- [Brief]:
Restate exactly, and only, the lines from the one containing "Instruction: Click the" through the end of the entries, keeping both endpoints.

(Collection entries)
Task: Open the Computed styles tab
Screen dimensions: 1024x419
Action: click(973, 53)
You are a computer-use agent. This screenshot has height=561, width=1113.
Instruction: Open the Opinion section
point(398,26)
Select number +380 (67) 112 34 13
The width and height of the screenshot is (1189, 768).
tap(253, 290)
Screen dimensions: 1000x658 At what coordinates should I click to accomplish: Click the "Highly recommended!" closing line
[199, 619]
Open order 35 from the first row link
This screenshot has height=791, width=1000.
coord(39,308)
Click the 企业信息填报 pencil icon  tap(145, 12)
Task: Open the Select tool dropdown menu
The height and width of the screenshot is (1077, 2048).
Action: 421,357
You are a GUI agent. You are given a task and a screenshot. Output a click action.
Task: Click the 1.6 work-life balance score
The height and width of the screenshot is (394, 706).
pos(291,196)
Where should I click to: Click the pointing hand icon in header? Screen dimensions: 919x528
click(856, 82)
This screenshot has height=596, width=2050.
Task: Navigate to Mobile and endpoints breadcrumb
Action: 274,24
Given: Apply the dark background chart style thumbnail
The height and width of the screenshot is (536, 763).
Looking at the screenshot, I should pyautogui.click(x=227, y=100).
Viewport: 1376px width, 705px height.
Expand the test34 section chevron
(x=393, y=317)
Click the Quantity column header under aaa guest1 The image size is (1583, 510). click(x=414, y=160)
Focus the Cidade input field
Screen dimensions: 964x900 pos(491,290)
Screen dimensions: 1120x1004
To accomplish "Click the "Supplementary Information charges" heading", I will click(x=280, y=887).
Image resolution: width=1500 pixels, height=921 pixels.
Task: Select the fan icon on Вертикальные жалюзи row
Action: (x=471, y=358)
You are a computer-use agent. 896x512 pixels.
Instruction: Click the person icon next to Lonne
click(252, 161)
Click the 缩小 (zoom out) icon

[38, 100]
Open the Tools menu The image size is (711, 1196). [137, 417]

- [Solved exercise]:
Instruction: Click the person icon next to Lonne
click(252, 161)
Click the 缩小 (zoom out) icon

[38, 100]
Open the Tools menu The image size is (711, 1196). [137, 417]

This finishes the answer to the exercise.